Adaptabilidad y resistencia
La influencia americana puede ser y será restaurada. Debido a que el mundo en
su conjunto puede sufrir un estancamiento económico no está claro que los
modelos chino o ruso serán más apreciados que la versión americana. Estados
Unidos se ha recuperado de serias caídas durante los años 30 y 70, debido a la
adaptabilidad de su sistema y a la resistencia de su gente. Más aún, queda otra
vuelta en nuestra habilidad para hacer cambios fundamentales. En primer lugar,
debemos romper con la camisa de fuerza de la era Reagan por lo que respecta a
los impuestos y la regulación. El recorte de impuestos parece bueno pero no
estimula necesariamente el crecimiento. Dada nuestra larga situación fiscal, va
a tener que contarse honestamente a los americanos que tendrán que pagar su
propio camino en el futuro. La desregulación, o el fracaso de los reguladores
para mantenerse con mercados que se mueven rápidamente puede
ser increíblemente costosa, como hemos visto. Todo el sector público americano
–insuficientemente financiado, desprofesionalizado y desmoralizado– tiene que
ser reconstruido y dársele un nuevo sentimiento de orgullo. Hay algunos
trabajos que sólo pueden realizar los gobiernos. Al mismo tiempo que
comprometemos estos cambios, por supuesto, existe el peligro de una corrección
excesiva. Las instituciones financieras necesitan una supervisión fuerte, pero
no está claro que otros sectores de la economía también lo necesiten.

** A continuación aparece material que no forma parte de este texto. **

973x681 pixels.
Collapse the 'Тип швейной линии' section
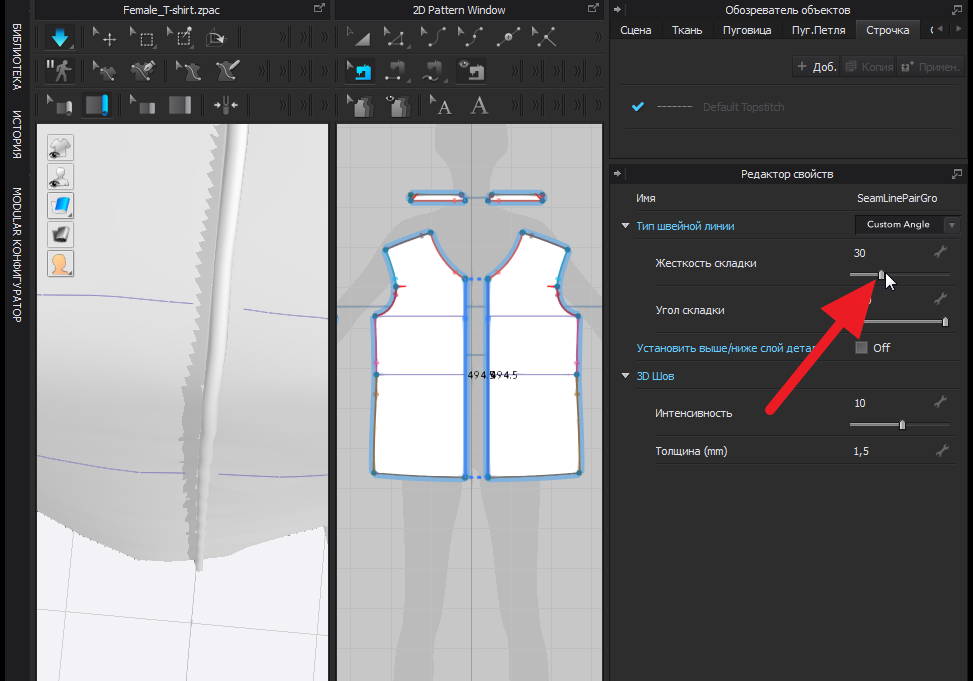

El comercio libre sigue siendo un poderoso motor para el crecimiento económico,
así como un instrumento de la diplomacia de Estados Unidos. Deberíamos dar una
mejor asistencia a los trabajadores para que se ajusten a las cambiantes
condiciones mundiales, más que defender sus trabajos actuales. Si el recorte de
impuestos no es el camino para la prosperidad automática, tampoco lo es el
gasto social ilimitado. El coste de los rescates y de la debilidad a largo
plazo del dólar significan que la inflación será una
seria amenaza en el futuro. Una política fiscal irresponsable podría fácilmente
añadirse al problema. Y mientras unos pocos no americanos probablemente
escuchan nuestros consejos, muchos seguirán beneficiándose de emular ciertos
aspectos del modelo Reagan. Ciertamente, no la desregulación de los mercados
financieros. Pero en la Europa continental, los trabajadores siguen teniendo
largas vacaciones, cortas semanas laborales, empleos garantizados y otros
muchos beneficios que debilitan su productividad y no serán sostenibles
financieramente. La respuesta nada edificante de Wall Street a la crisis
muestra que el mayor cambio que necesitamos hacer está en nuestra propia
política. La revolución Reagan rompió el dominio de cincuenta años de los
liberales y los demócratas en la política americana y abrió un camino para
enfoques diferentes a los problemas de aquel tiempo.
Pero a medida que han ido pasando los años, lo que un día fueron ideas frescas
se han convertido en dogmas canosos. El debate político se ha vuelto grosero
por partidarios que cuestionan, no las ideas, sino los motivos de sus
oponentes. Todo esto hace más difícil ajustarse a la nueva y difícil realidad
que afrontamos. Así que el último test para el modelo americano será su
capacidad de reinventarse una vez más. Una buena marca no consiste, por citar a
un candidato presidencial, en ponerle pintalabios a un cerdo. Se trata de tener
el producto acertado y ser el primero en venderlo. La democracia americana
tiene que ponerse a trabajar en ello.